Aurelio de Laurentiis, con il suo Napoli costruito mattone su mattone, ci ha messo di fronte allo specchio del nostro fallimento collettivo, e perciò lo abbiamo chiamato pappone. Ma la vittoria meravigliosa di Spalletti e dei suoi ragazzi è una favola che aiuta anche a cancellare l’astio, che ci riporta alla nostra passione più pura e ci libera dal veleno di quell’aprile 2018, di quello scudetto negato dalla solita Juve capace di appararsi con la sua inesorabile indecenza. Ci riconcilia col calcio, questo trionfo, e forse anche con noi stessi, con la possibilità di successo che la nostra Napoli ancora conserva dentro di sé.
Un’ultima cosa, soprattutto per chi, come me, c’era, per chi ha vissuto l’87 e poi, soprattutto, il ’90. Ricordate? Dopo, Napoli si fermò. Restò come imprigionata in quel momento irripetibile. Di lì a poco, poco dopo l’1a 0 alla Lazio che ci laureò Campioni d’Italia per la seconda volta, sarebbero venuti i fischi dell’Olimpico all’inno argentino, l’“hijos da puta” urlato da Diego in mondovisione e la squalifica per doping che nel campionato successivo si ricordarono improvvisamente di comminare al Nostro Eterno Eroe, quei frevaioli alla Matarrese con gli avevano perdonato la vittoria dell’Argentina sull’Italia in semifinale. E poi… e poi, una brutta mattina di aprile, Diego prese Claudia, Dalma e Gianina e scomparve dal nostro lunghissimo sogno. E poi Napoli si sveglio senza di lui, orfana del Soprannaturale.
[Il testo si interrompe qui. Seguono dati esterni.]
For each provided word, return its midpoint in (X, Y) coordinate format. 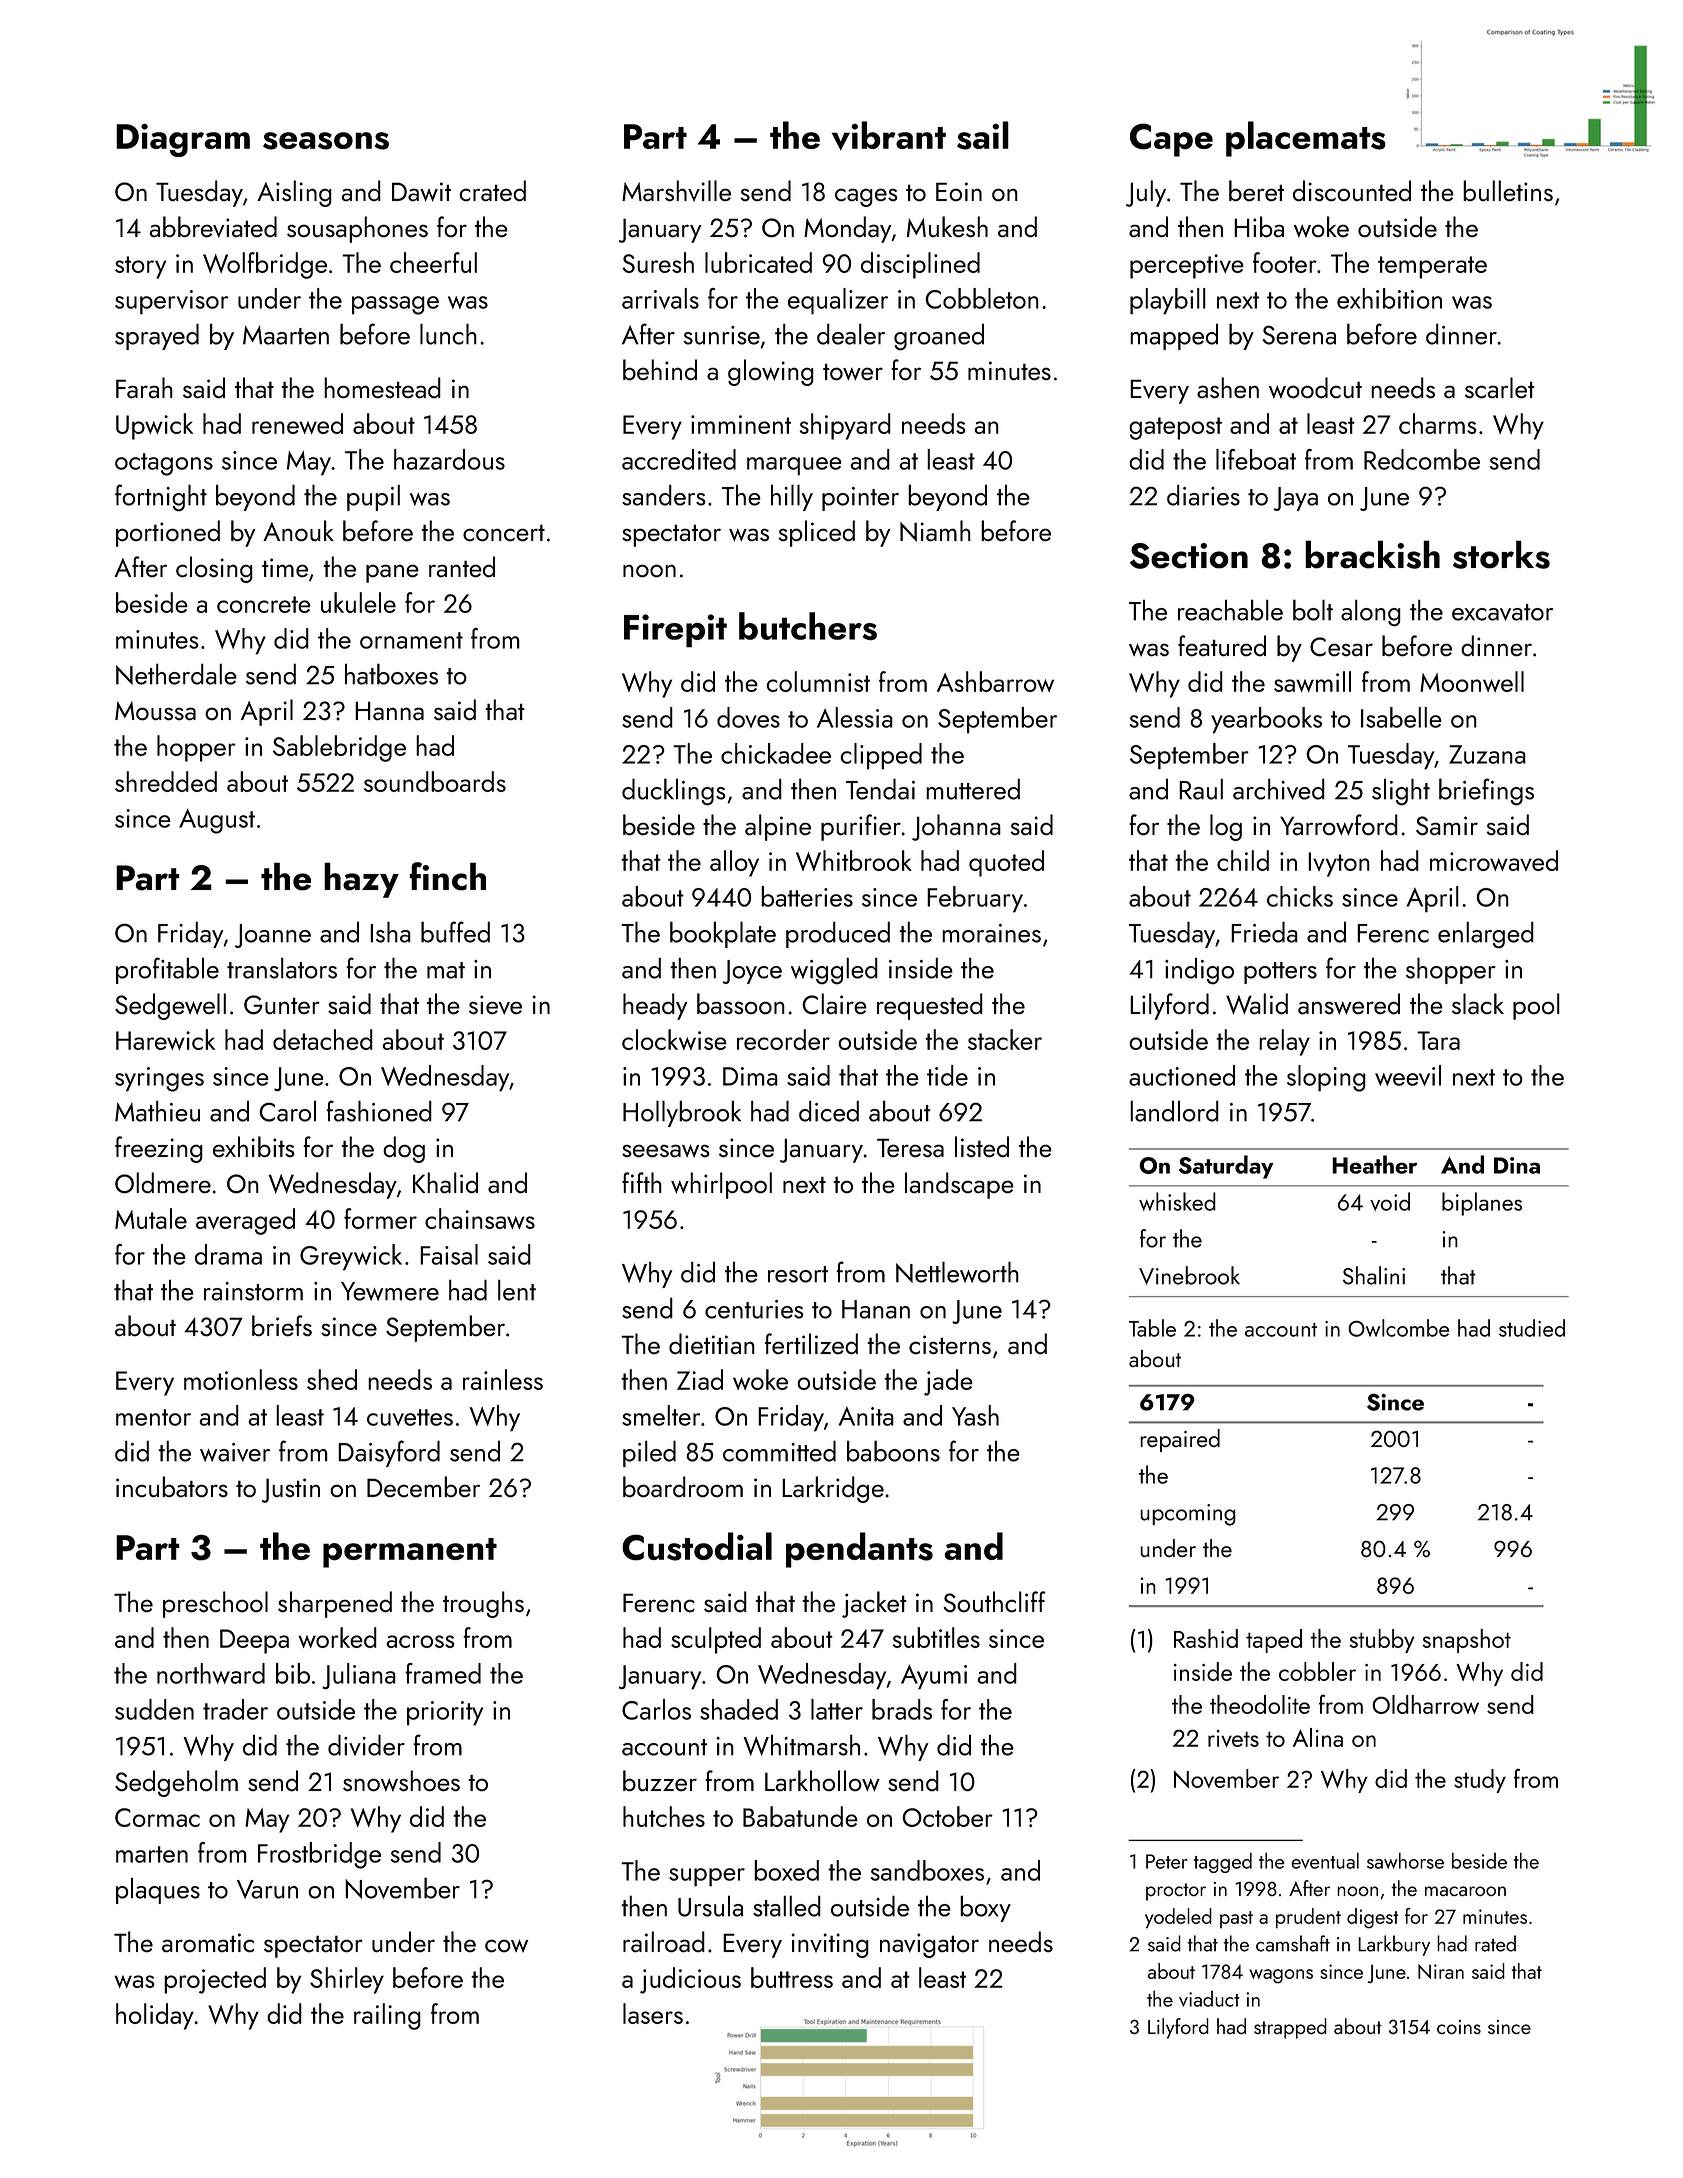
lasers (653, 2013)
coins (1459, 2027)
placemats (1306, 139)
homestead (382, 387)
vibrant (889, 135)
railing (387, 2016)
E poi per anni e anni finimmo seppelliti dalla mestizia: la crisi dei rifiuti, la crisi economica del post tangentopoli che noi a Napoli pagammo di più perché la politica capace fin lì di “occultare” con l’assistenzialismo le crisi precedenti era stata rasa al suolo.
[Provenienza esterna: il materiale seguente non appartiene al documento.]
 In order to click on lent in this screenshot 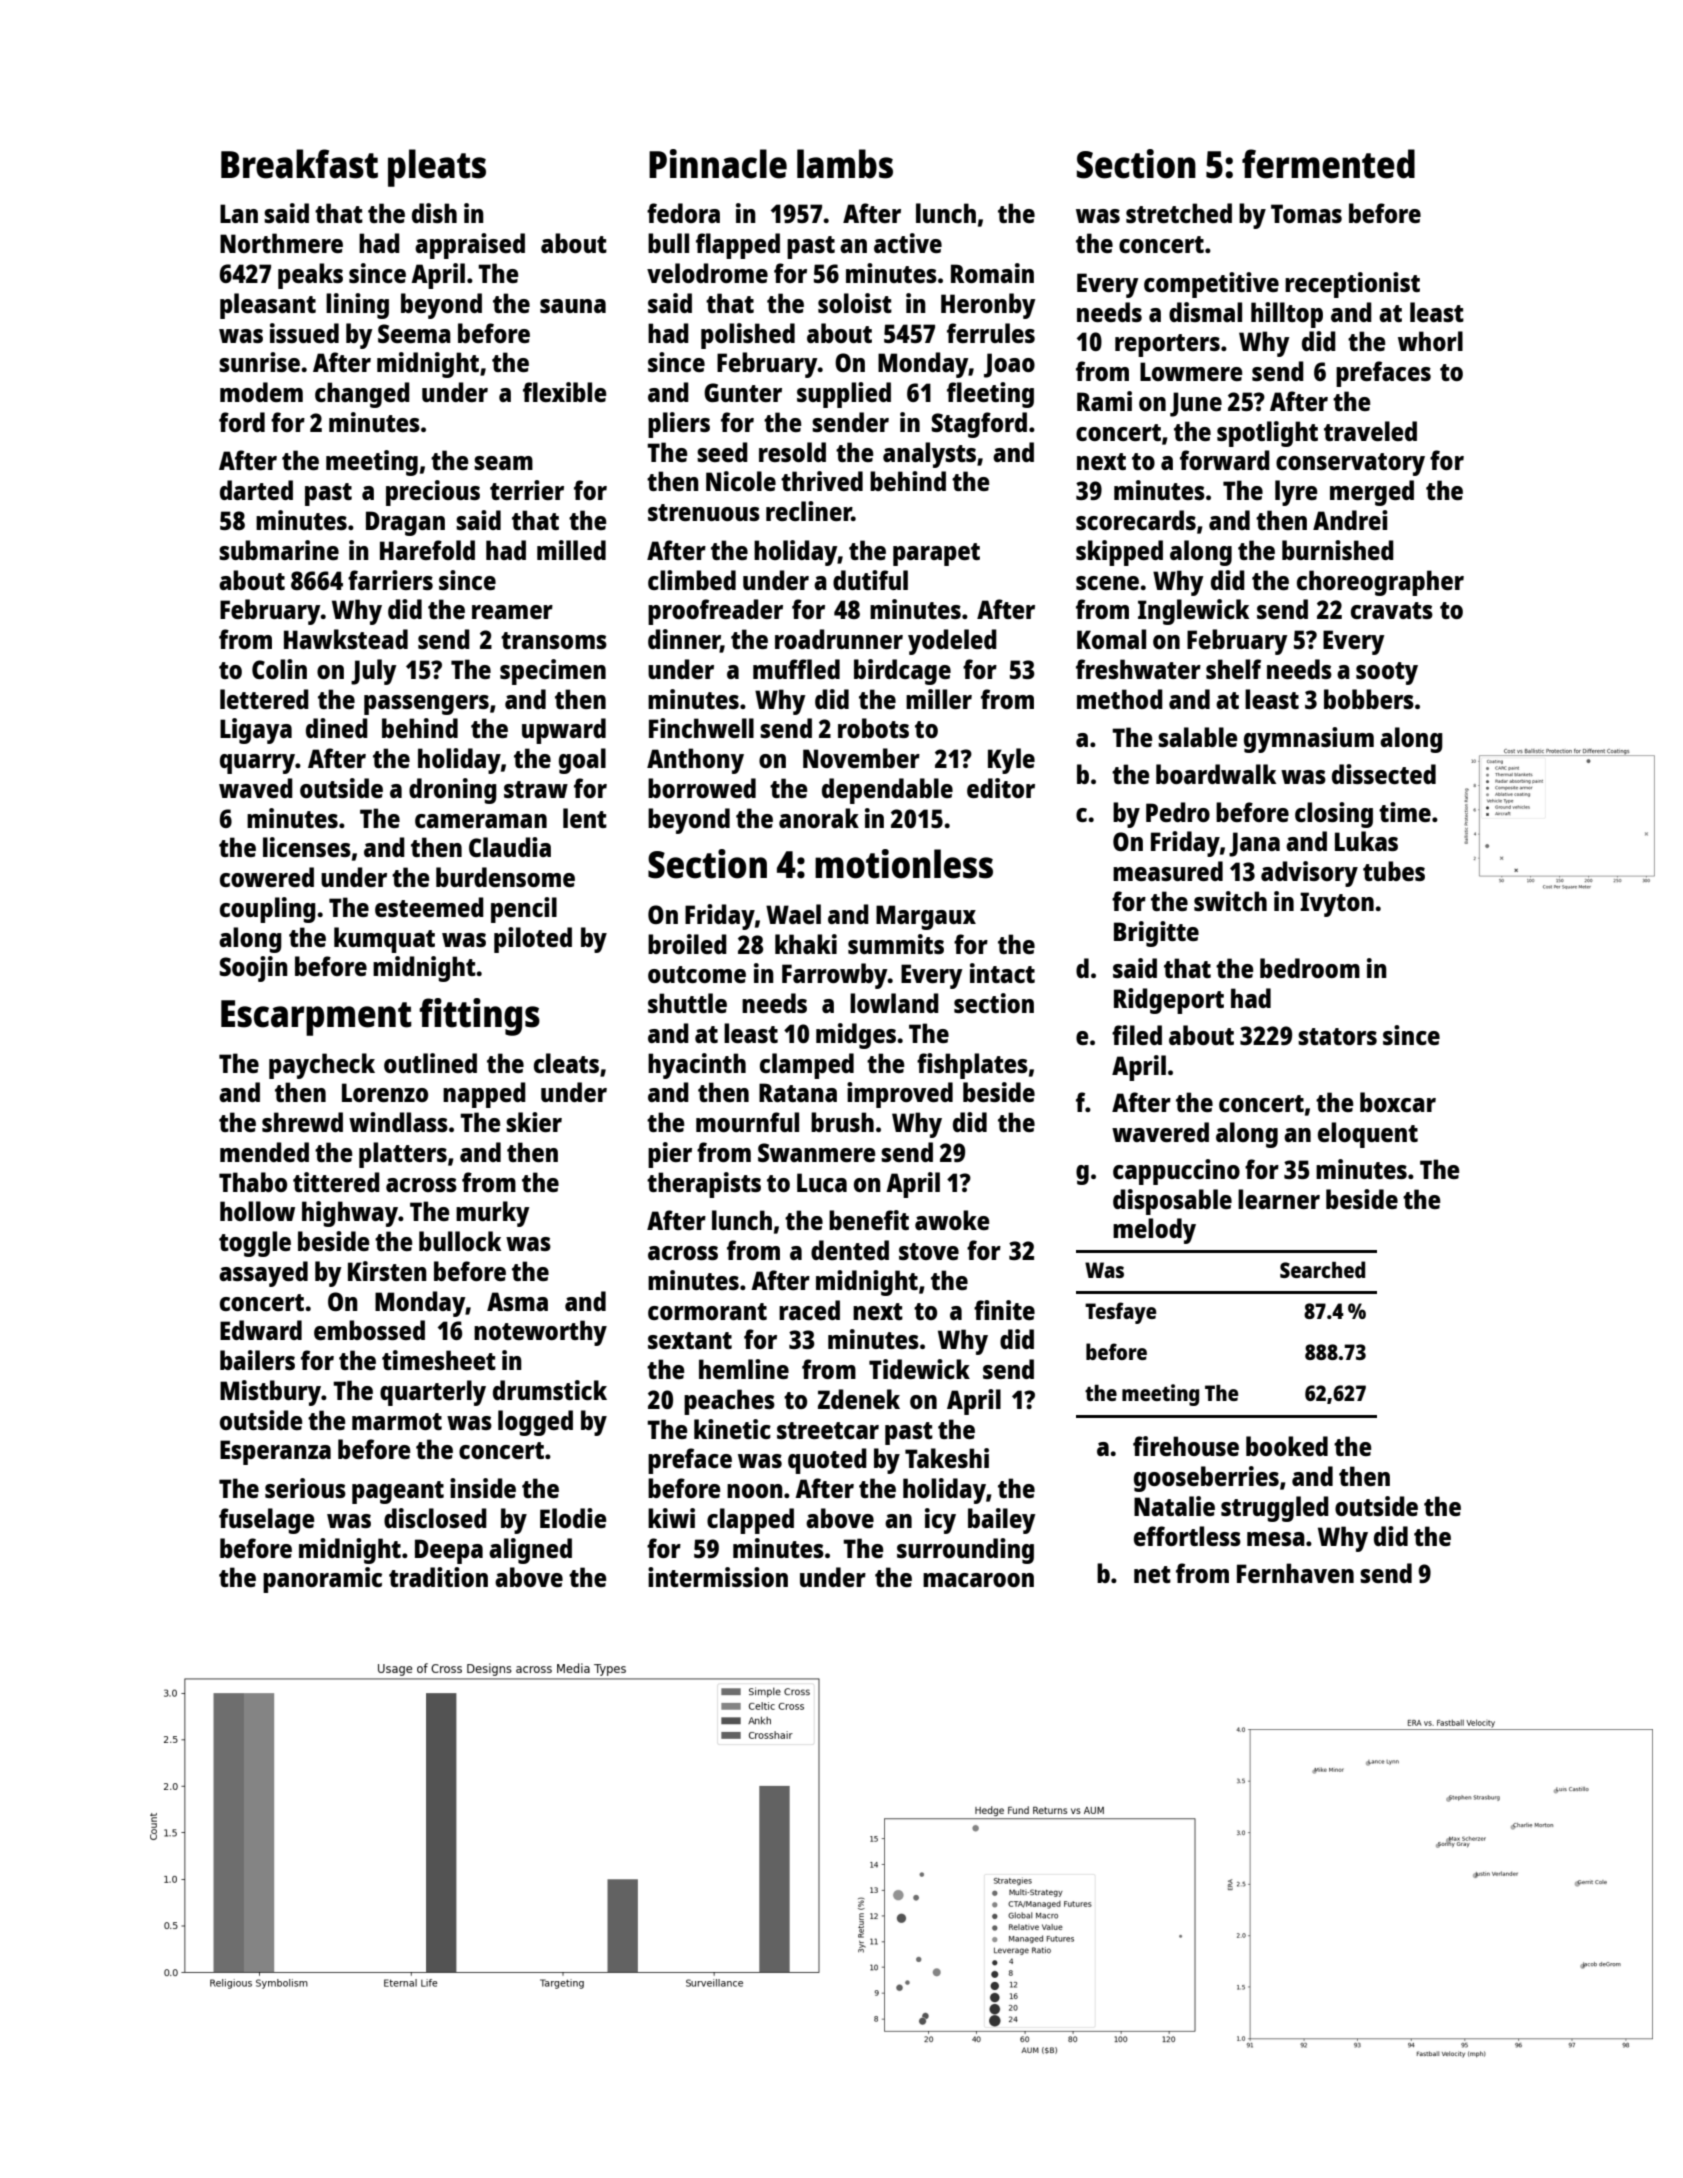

E quindi la fuga di tanti giovani brillanti andati a trovare fortuna in altre città e in altri Paesi. E oggi chiunque abbia assistito all’epopea del secondo scudetto e fa il conto degli amici di allora rimasti a vivere a Napoli, vede che sono due, al massimo tre ogni dieci, non di più.
Ecco: è come se un piccolo sprazzo di luce filtrasse dalla finestra chiusa sulla nostra storia, e interrompesse la mestizia in cui Napoli è precipitata da allora, da quando Diego ci ha lasciati. Non perché si possa tornare indietro, ma perche forse il nostro terzo scudetto può annunciare una storia nuova: senza assistenzialismi, senza classi dirigenti rapaci, ma con l’umiltà di ripartire da quello che ora siamo. E cioè una città aggrappata al turismo, con tanti limiti ma anche con una energia ancora da liberare. Vediamo se la storia della città si riaccende insieme con quella dei nostri scudetti. E celebriamo il nostro trionfo con l’orgoglio di riscoprire quello che siamo davvero: non una città di falliti che deve odiare e insulare de Laurentiis per non fare i conti con se stessa ma una Napoli che si ricorda di saper vincere, di non aver mai smesso di saper vincere.